FERC dismisses co-ops' case against Maryland community solar program
The Federal Energy Regulatory Commission has dismissed a petition by two Maryland electric cooperatives that asked the agency to find that the state’s community solar program regulations are inconsistent with federal law.
FERC did not rule on the merits of the co-ops’ petition and said it was premature because concerns about rates the co-ops may have to pay is “speculative” and, in addition, the issue may be taken up by state regulators.
- The co-ops, Southern Maryland Electric Cooperative and Choptank Electric Cooperative, argued that the rates paid to solar developers must be priced at the utility’s avoided cost rate under the Public Utility Regulatory Policies Act of 1978.
Public Utility Regulatory Policies Act (PURPA) was designed in 1978 to encourage renewable resources, but more recently it has been popping up in unexpected ways in connection.
In an ongoing case in Connecticut, a dispute over PURPA has put a hold on a tri-state renewable solicitation. There, Allco Finance is arguing that Connecticut must comply with PURPA avoided costs when setting rates for projects won through the solicitation.
Similarly, the two Maryland electric cooperatives argue that the rates they pay solar project developers for energy generated in excess of ratepayers’ community solar subscription payments must be priced at PURPA avoided costs.

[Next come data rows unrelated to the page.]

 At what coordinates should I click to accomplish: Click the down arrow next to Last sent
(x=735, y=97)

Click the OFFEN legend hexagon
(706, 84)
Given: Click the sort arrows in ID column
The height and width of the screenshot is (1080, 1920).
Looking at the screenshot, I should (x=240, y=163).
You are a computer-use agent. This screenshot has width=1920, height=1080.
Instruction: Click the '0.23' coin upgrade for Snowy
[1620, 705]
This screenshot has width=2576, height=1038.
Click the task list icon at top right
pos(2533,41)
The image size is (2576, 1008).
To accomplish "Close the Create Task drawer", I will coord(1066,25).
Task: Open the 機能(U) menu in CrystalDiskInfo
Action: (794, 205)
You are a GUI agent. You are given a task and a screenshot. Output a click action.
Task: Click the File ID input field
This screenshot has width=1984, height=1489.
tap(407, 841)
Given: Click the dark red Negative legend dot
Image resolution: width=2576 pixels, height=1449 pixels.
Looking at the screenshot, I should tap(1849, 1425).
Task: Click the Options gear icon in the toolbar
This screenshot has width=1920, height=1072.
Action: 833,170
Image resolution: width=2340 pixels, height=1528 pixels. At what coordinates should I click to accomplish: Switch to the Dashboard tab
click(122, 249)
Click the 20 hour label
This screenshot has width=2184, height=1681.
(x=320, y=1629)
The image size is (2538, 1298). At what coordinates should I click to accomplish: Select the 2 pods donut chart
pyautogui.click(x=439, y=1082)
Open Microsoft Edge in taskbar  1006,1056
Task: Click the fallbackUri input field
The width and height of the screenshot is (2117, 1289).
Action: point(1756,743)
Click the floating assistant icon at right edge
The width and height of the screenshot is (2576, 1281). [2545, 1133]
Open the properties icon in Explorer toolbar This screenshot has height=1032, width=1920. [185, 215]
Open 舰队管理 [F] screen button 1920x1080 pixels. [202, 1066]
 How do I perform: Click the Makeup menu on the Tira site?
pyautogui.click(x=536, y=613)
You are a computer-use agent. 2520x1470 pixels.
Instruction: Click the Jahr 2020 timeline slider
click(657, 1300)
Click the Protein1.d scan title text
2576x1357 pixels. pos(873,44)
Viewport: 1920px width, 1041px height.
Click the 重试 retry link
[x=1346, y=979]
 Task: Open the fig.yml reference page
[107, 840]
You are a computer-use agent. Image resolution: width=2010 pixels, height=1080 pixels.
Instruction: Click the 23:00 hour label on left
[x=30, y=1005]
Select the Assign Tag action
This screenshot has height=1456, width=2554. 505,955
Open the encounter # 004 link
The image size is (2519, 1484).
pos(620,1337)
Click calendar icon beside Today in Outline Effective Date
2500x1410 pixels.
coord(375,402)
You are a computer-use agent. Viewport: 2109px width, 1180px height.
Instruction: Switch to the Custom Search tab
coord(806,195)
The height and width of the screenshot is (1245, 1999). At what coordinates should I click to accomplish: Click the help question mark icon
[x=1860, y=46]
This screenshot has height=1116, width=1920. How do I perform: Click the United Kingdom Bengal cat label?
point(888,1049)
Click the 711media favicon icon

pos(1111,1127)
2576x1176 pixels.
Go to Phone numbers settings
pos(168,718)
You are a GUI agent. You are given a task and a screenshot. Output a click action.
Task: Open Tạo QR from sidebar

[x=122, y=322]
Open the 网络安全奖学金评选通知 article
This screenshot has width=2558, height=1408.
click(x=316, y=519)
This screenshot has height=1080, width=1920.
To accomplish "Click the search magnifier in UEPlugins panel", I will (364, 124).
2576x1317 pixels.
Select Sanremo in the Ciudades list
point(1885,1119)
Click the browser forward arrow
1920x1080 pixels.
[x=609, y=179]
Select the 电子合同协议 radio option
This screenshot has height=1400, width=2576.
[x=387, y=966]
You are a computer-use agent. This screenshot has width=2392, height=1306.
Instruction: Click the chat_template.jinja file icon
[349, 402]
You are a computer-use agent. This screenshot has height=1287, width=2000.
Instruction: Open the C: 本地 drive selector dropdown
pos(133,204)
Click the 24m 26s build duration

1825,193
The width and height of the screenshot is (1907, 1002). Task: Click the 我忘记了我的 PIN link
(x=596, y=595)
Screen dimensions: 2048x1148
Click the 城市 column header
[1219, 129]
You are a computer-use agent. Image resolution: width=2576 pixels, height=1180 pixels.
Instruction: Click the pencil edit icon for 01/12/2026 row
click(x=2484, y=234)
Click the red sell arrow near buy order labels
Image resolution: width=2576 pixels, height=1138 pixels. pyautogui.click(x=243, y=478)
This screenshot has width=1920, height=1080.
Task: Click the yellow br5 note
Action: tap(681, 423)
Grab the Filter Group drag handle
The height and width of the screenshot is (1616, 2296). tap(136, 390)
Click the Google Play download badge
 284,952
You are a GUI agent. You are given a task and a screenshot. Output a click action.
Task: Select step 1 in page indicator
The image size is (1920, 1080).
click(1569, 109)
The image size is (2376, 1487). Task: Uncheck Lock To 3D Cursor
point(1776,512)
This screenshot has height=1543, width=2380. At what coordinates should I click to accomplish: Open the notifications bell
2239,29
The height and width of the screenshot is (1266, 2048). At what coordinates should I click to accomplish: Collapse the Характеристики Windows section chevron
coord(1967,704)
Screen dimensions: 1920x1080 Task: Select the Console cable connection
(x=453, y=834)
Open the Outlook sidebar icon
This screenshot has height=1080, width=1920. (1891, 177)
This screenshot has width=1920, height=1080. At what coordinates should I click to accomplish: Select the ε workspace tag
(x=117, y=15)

The case has drawn comments from the Edison Electric Institute, the Electric Power Supply Association, the American Petroleum Institute, and National Rural Electric Cooperative Association, which all supported the co-ops’ position.
The National Association of Regulatory Utility Commissioners, environmental advocates, and solar installers, on the other hand, all back Maryland’s community solar program.
FERC did not rule on the merits, but noted that tariffs have not been filed yet with the Maryland Public Service Commission in conjunction with the solar program and that when they are, the cooperatives’ “concerns could well be addressed and resolved in the course of this separate review process.”